Sustainability of Trade Multilateralism and Future Scenarios
The India–EU FTA shows that multilateralism can adapt. However, sustaining such arrangements depends on addressing non-trade concerns, such as environmental standards (e.g., the EU’s carbon border adjustment mechanism), labour rights, and digital data protection frameworks — areas where convergence remains a work in progress.
India’s options in a dynamic global trade environment include deepening trade with emerging markets and regional blocs to diversify risk, negotiating “WTO-plus” agreements on digital trade, e-commerce, and investment facilitation, and using its FTAs as leverage for investment, technology cooperation, and regulatory learning.
These moves ensure that India remains agile and integrated, irrespective of geopolitical realignments.
Conclusion
The India–EU Free Trade Agreement represents a historic shift in global commercial policy, blending economic goals with strategic autonomy in a world rife with geopolitical tensions. By securing broad market access, protecting sensitive domestic sectors, and reinforcing trade cooperation across goods, services, and investment, the deal positions both India and the EU for deeper long-run integration.

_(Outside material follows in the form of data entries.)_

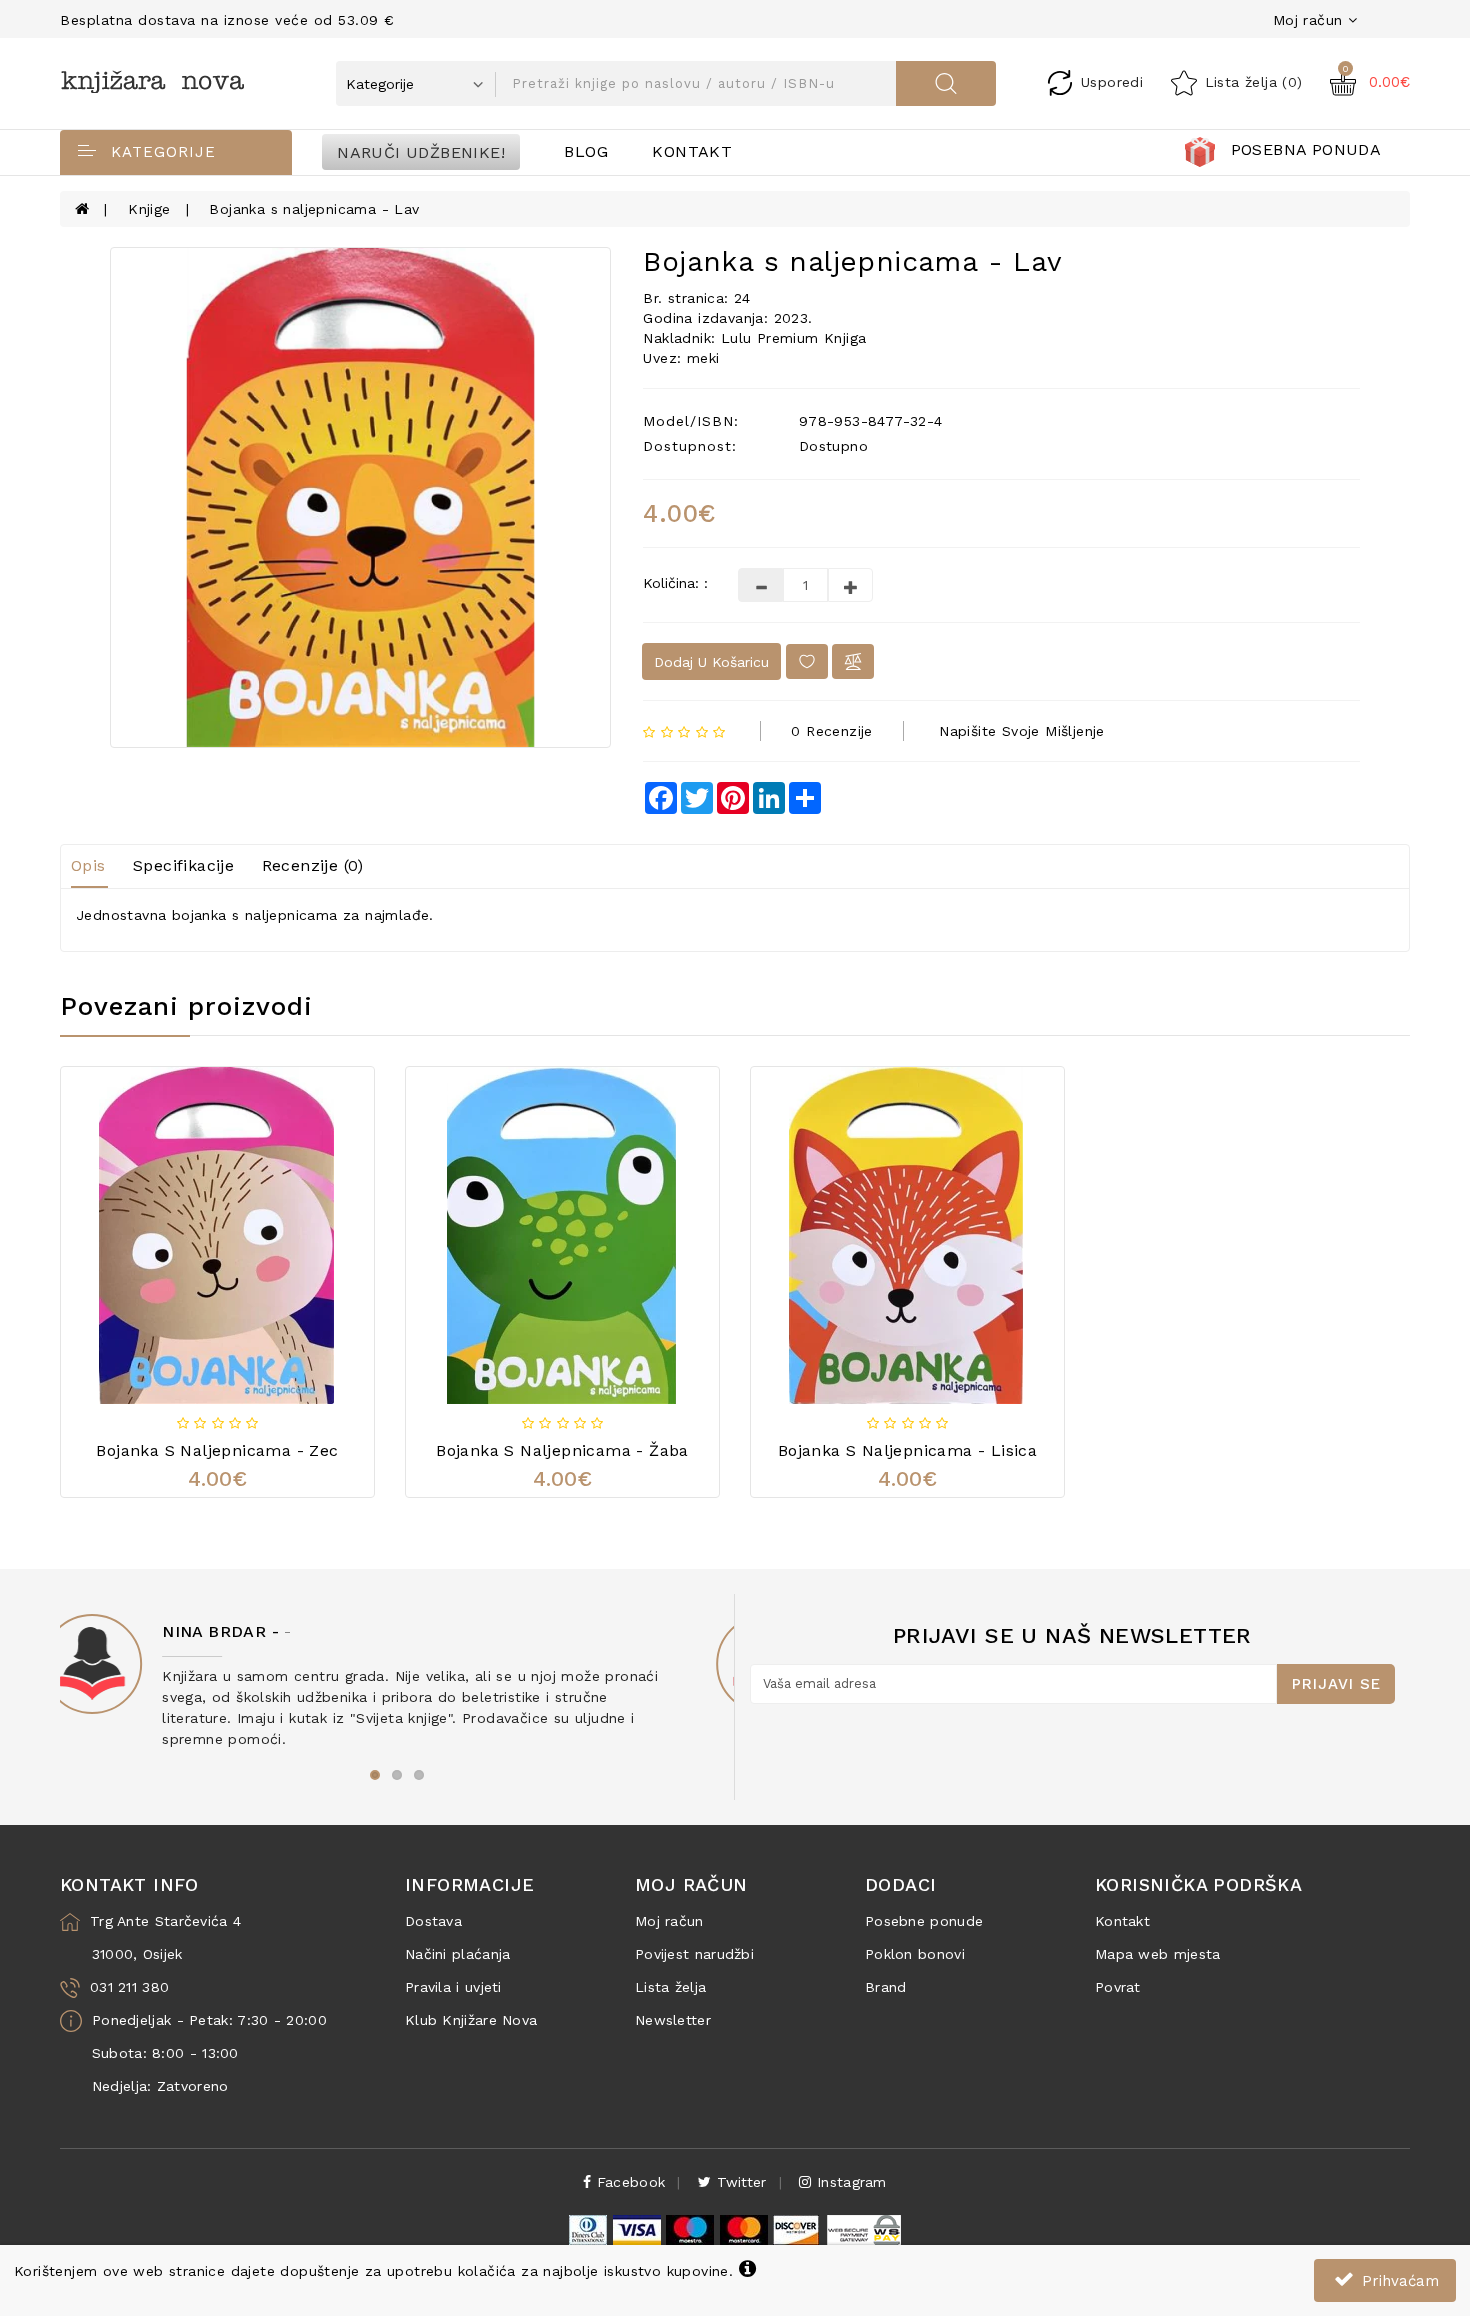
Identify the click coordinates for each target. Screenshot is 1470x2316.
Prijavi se (1336, 1684)
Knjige (149, 209)
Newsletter (673, 2020)
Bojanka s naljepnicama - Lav (314, 209)
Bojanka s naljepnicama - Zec (217, 1450)
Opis (88, 865)
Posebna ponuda (1306, 149)
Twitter (738, 2182)
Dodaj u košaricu (711, 662)
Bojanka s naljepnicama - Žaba (562, 1450)
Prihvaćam (1398, 2281)
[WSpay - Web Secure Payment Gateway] (863, 2228)
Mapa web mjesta (1158, 1954)
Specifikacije (183, 865)
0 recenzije (831, 731)
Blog (586, 151)
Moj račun (669, 1921)
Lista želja (670, 1987)
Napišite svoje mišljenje (1022, 731)
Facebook (629, 2182)
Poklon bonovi (915, 1954)
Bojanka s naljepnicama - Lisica (907, 1450)
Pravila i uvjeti (453, 1987)
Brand (886, 1987)
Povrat (1118, 1987)
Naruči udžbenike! (421, 151)
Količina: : (675, 583)
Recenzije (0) (313, 865)
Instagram (849, 2182)
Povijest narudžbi (694, 1954)
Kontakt (692, 151)
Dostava (433, 1921)
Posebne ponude (924, 1921)
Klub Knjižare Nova (471, 2020)
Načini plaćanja (458, 1954)
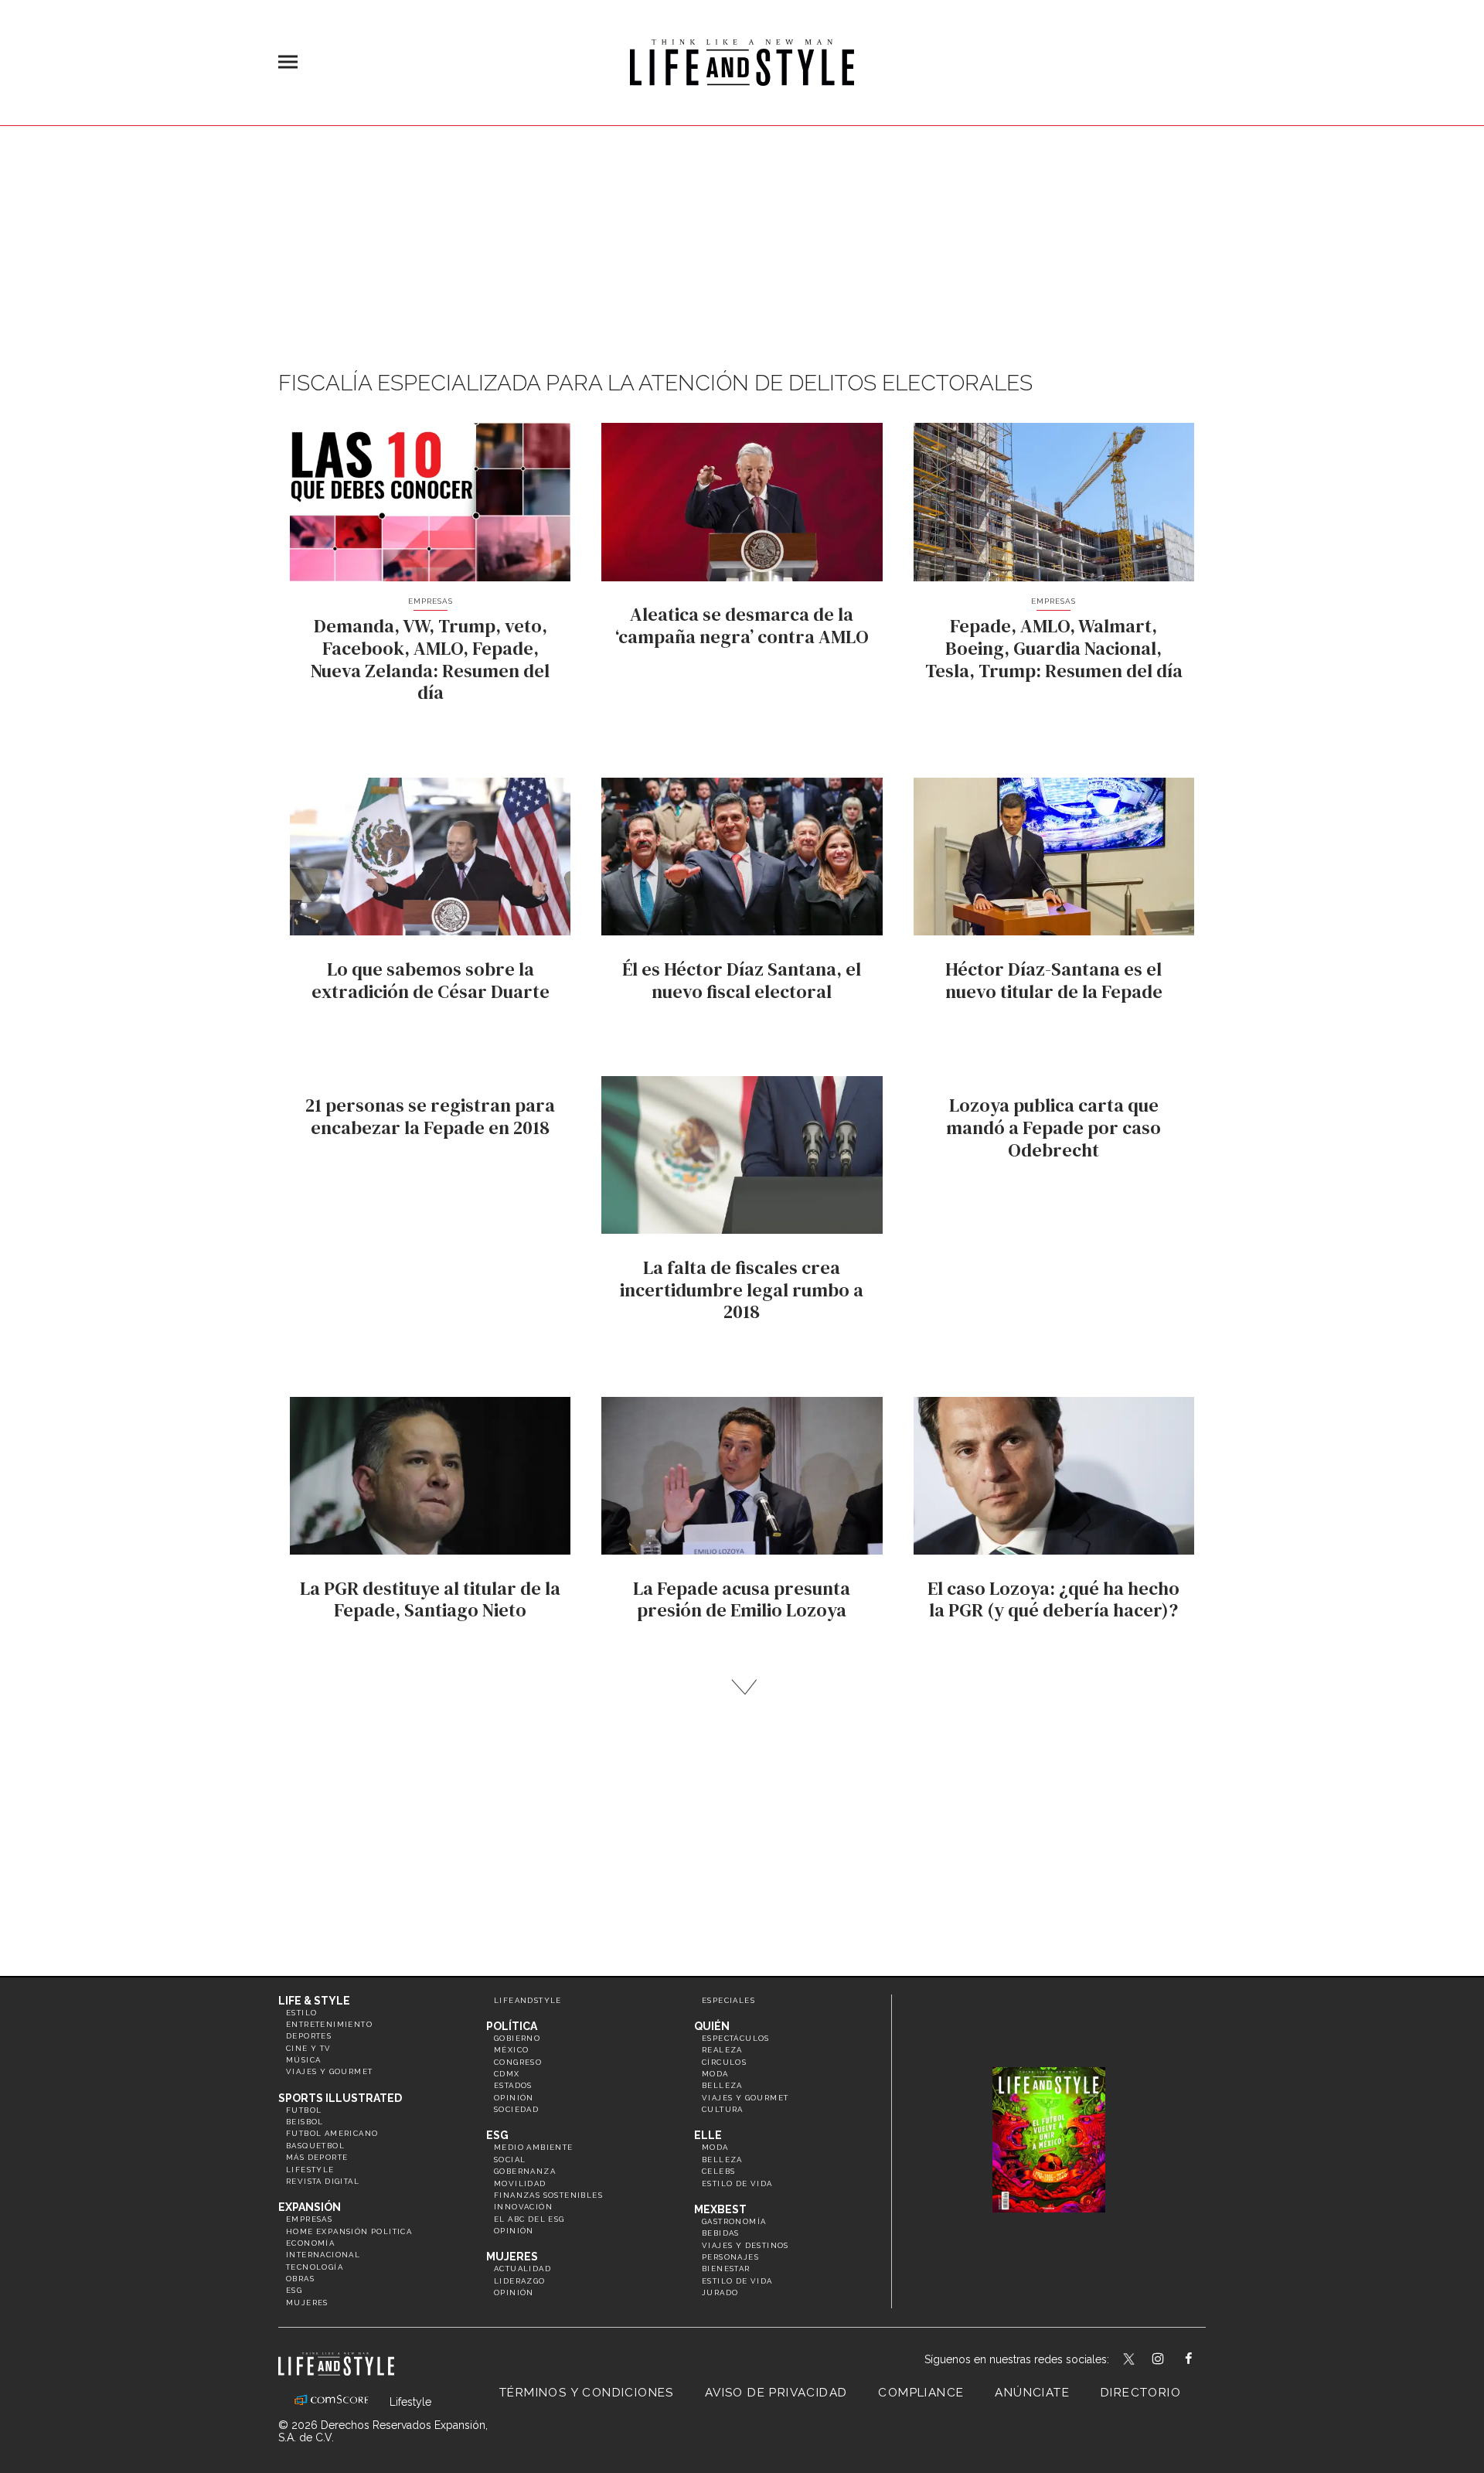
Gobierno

While sensitive sectors like dairy and core staples have been safeguarded, calibrated openings in agricultural and value-added exports present opportunities for rural livelihoods and export competitiveness. Ratification will require deliberation in the EU Parliament and domestic processes in India, but the deal’s underlying economic logic and shared interests make approval plausible.
In a global economy shifting away from unilateralism and narrow regionalism, the India–EU FTA exemplifies how well-designed plurilateral agreements can sustain a credible and balanced trade architecture for the 21st century.
Geopolitically, the pact conveys India’s strategic diversification of partnerships, reduces vulnerability to shifting US trade policies, and signals resilience in evolving multilateral trade frameworks. As India’s External Affairs Minister, S Jaishankar states, “India seeks partnerships, not alliances.”